Prioritize Strategies (Strategy Designer)
This is a quick overview of the PSP Strategy Prioritization process. For the full understanding, please refer to the Price Setting Accelerator documentation.
Once you activate your strategies, you can use them to calculate your Price Grids or Price Lists through the PSP. This is done in the PSP using Strategy Prioritization. It is good to have an understanding of how Dependent Price List Calculations and Dependent Price Lists and Data Fallbacks work.
Strategy Selection Table
This table contains rules that determine which strategies are calculated for which product and in what order.
To set the strategy’s priority, navigate to Company Parameters > StrategySelection > Add Record button (or edit the existing record).
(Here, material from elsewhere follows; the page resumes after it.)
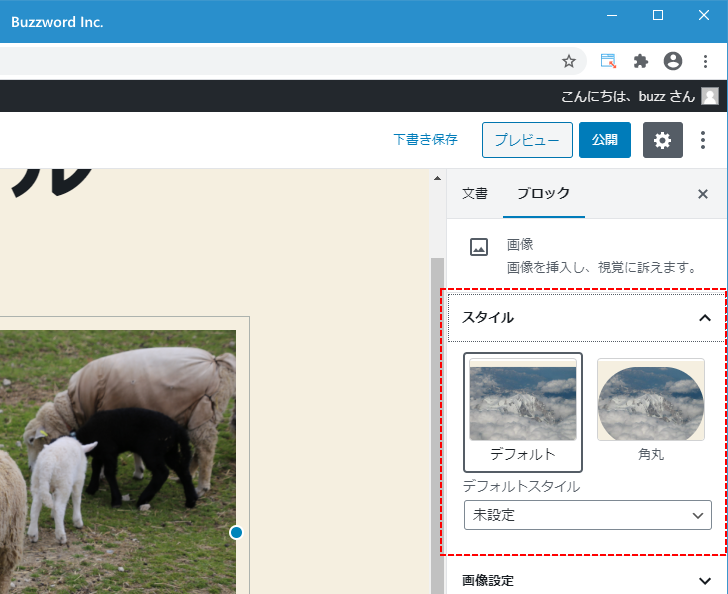Open the editor's more options menu
The image size is (728, 594).
[x=703, y=140]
In the Company Parameter Value dialog, select the desired priority order in Price Strategy #N fields. For more details, see the Prioritize Strategies (Strategy Designer) | How Prioritization Works section below.
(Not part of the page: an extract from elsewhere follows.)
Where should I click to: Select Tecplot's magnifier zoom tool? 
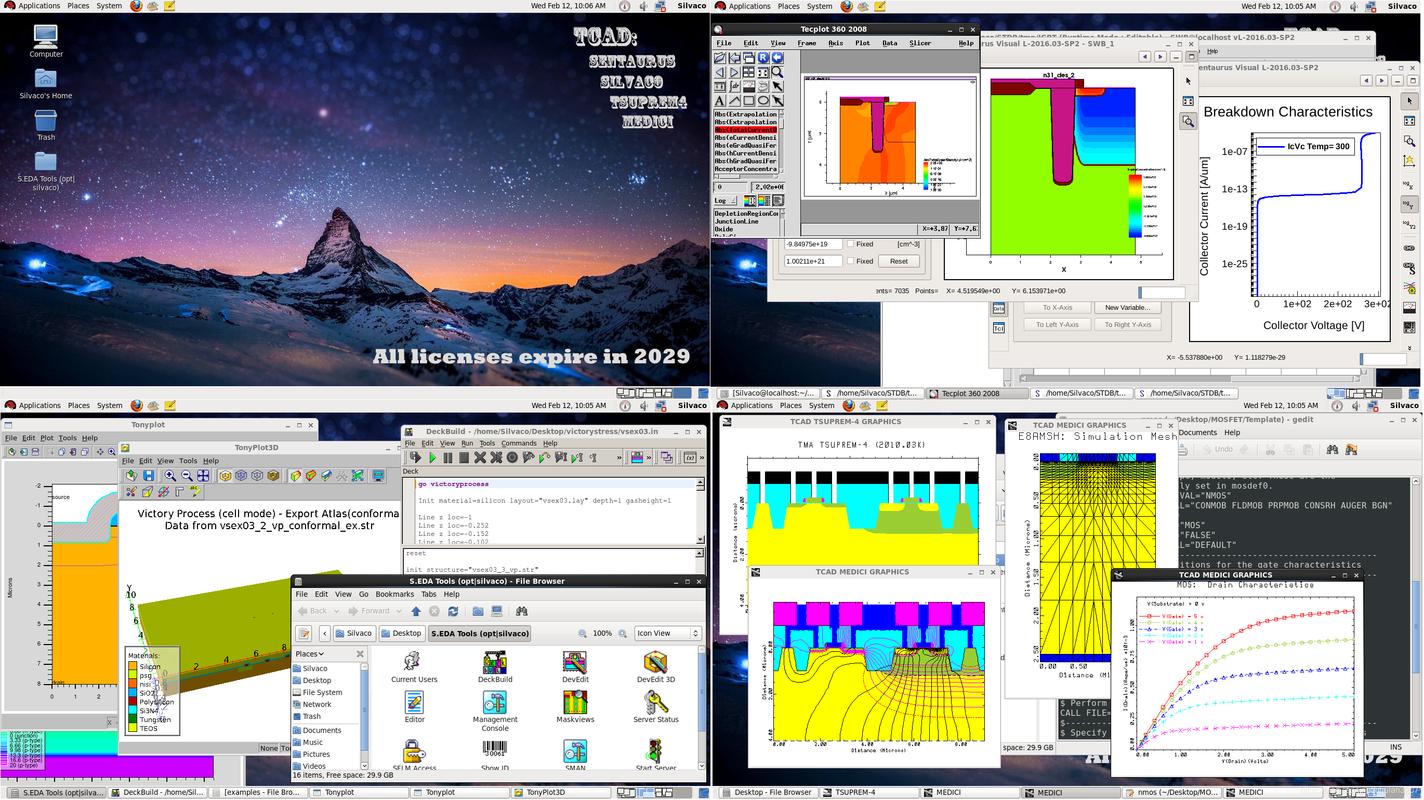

There may be multiple Strategy Selection tables based on your configuration. Please refer to the PSP documentation for information on how they work and which one you need to fill out.
How Prioritization Works
Each product falls into one of the product segments, which are defined by the Price Setting Accelerator. In the example below, there are three product segments: Business Unit, Product Group, and Product Class. Each product has these attributes and therefore falls always within one segment.
In order to determine which rule applies, the product’s attributes are compared with the segment, and the rule with the most specific matching segment is chosen. For example, if we have a product with Business Unit = Food, Product Group = Beef, and Product Class = A, the last rule will be picked. If the product has Product Class = B, then the second from the bottom rule will be picked, and so on. If none of the rules applies, the topmost rule is picked as it covers all segments.
When a rule is determined, the Price Setting Accelerator calculates all the strategies in the left-to-right order. The final price of the calculation will be the price of the first strategy that returns a valid price.
In our example, say the product does not have a competition and the AvgCompetition strategy does not return a price, but the AttributeBased strategy and the My Cost Plus strategy do return one. In such a case, the final price will be the price of the AttributeBased strategy.
Hierarchy Levels
The items in the list of hierarchy levels are fixed and depend on how many levels you have configured in the PSP. You might have only the Default level configured, or you can have more levels. For details on how to configure this, see Dependent Price Lists and Data Fallbacks. Generally, this is configured when the PSP is deployed for the first time on the partition.
In short, you can have different settings per dependency level (or context) in which your price lists and grids are calculated. For example, you can have different settings on a Global level and Country level.
Standard vs. Override (Base) Levels
Rules defined in an Override table always take precedence over rules defined in the Standard table of the same level. Usually, the Standard tables contain rules that are not changed very frequently, and the Override tables contain rules which change a lot. An example of rules in the Override table would be a temporary promotion. Instead of rewriting your Standard Table, you can just add a rule into the Override table of the same level. If two rules with the same segment are found in both the Standard and the Override tables, the rule from the Override table takes precedence. Only if it does not return a price, the rule from the Standard table is evaluated.